*** Opening of Records for this exercise ***

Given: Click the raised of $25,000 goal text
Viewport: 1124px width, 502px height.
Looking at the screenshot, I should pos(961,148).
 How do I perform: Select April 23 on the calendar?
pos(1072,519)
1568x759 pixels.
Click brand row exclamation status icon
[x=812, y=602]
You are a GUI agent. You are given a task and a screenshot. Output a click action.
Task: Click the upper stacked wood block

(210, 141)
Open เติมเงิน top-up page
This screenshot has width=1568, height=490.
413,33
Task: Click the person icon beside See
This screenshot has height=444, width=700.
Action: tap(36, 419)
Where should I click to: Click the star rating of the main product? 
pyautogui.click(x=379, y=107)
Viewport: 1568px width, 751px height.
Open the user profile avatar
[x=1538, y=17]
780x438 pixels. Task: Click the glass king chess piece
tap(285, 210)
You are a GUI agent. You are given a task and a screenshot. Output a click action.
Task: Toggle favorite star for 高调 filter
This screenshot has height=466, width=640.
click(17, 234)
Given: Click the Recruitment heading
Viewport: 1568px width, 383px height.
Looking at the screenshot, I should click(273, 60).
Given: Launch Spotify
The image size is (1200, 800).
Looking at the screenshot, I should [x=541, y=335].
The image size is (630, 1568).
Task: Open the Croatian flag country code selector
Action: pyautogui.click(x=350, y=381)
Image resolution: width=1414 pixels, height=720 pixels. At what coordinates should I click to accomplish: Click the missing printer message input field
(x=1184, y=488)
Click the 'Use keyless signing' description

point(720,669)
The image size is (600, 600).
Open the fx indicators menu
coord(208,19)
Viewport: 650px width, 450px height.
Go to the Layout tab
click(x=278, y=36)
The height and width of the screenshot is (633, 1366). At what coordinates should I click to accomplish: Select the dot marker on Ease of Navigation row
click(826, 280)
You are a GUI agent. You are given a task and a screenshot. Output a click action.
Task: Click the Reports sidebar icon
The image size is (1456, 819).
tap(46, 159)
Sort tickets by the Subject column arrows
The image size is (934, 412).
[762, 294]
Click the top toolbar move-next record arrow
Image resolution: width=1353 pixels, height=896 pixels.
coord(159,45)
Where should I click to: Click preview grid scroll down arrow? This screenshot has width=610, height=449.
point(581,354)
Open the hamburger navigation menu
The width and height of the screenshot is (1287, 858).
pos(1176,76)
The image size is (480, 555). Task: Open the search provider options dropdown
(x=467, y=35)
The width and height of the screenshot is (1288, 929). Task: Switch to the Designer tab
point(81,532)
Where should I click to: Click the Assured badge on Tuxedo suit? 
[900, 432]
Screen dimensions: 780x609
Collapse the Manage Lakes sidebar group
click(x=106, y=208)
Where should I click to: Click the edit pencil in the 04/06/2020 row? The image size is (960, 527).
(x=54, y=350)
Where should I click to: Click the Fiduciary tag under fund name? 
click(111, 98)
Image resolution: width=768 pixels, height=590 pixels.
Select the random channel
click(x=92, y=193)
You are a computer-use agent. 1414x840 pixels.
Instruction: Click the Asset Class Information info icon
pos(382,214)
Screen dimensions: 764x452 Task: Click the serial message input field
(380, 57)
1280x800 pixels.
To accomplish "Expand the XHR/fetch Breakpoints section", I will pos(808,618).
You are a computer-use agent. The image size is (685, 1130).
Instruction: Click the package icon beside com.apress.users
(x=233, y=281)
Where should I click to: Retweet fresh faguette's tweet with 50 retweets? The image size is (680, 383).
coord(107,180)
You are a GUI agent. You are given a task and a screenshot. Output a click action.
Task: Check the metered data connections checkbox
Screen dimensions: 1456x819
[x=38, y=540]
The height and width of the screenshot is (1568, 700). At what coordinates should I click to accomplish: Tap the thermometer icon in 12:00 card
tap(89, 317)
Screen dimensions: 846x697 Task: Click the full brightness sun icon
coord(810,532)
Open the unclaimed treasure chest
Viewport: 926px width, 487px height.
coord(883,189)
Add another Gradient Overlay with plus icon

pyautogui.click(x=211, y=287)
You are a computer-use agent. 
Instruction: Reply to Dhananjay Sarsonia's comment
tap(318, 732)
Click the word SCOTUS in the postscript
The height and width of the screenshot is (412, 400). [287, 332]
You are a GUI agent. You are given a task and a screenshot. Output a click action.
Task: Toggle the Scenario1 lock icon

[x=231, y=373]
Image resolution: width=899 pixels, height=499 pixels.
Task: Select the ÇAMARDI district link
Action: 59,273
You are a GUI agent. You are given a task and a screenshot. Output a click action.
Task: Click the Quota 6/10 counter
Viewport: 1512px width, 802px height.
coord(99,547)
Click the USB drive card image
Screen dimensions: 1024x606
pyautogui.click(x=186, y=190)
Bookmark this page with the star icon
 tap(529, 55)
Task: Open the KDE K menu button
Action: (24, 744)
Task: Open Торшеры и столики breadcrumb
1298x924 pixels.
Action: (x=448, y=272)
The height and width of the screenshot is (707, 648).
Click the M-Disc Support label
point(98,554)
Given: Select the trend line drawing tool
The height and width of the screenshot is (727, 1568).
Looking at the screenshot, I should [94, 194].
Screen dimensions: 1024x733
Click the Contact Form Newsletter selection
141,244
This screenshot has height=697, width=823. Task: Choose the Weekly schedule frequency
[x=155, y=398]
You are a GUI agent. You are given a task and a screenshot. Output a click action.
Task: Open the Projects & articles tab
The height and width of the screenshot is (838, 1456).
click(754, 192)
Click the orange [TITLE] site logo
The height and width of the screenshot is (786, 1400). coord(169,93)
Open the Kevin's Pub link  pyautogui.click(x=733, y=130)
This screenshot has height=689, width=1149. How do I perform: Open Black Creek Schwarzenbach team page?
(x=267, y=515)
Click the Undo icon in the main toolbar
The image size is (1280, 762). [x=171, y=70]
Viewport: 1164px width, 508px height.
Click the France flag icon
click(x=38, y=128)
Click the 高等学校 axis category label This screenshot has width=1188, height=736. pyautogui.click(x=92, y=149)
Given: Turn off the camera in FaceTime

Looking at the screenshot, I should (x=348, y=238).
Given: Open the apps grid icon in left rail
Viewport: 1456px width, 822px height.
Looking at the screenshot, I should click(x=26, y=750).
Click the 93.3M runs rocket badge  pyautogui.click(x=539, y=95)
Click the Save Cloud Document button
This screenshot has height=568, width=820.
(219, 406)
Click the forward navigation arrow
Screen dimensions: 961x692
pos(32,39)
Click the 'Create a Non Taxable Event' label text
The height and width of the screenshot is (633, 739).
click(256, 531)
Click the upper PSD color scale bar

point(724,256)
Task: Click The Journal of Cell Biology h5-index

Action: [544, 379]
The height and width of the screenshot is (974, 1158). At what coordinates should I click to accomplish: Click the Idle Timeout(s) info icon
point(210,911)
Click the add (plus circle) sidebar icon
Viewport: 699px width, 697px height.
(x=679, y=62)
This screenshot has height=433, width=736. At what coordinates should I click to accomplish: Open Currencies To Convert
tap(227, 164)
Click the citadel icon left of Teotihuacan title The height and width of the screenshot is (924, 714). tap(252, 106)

*** Close of Records for this exercise ***

Work instructions
Taking the line with "Screen dimensions: 780x609" as the first and the line with "Image resolution: width=768" as the last, retype that stretch of the data above exactly, with no other lines.

Reply
Screen dimensions: 780x609
Collapse the Manage Lakes sidebar group
click(x=106, y=208)
Where should I click to: Click the edit pencil in the 04/06/2020 row? The image size is (960, 527).
(x=54, y=350)
Where should I click to: Click the Fiduciary tag under fund name? 
click(111, 98)
Image resolution: width=768 pixels, height=590 pixels.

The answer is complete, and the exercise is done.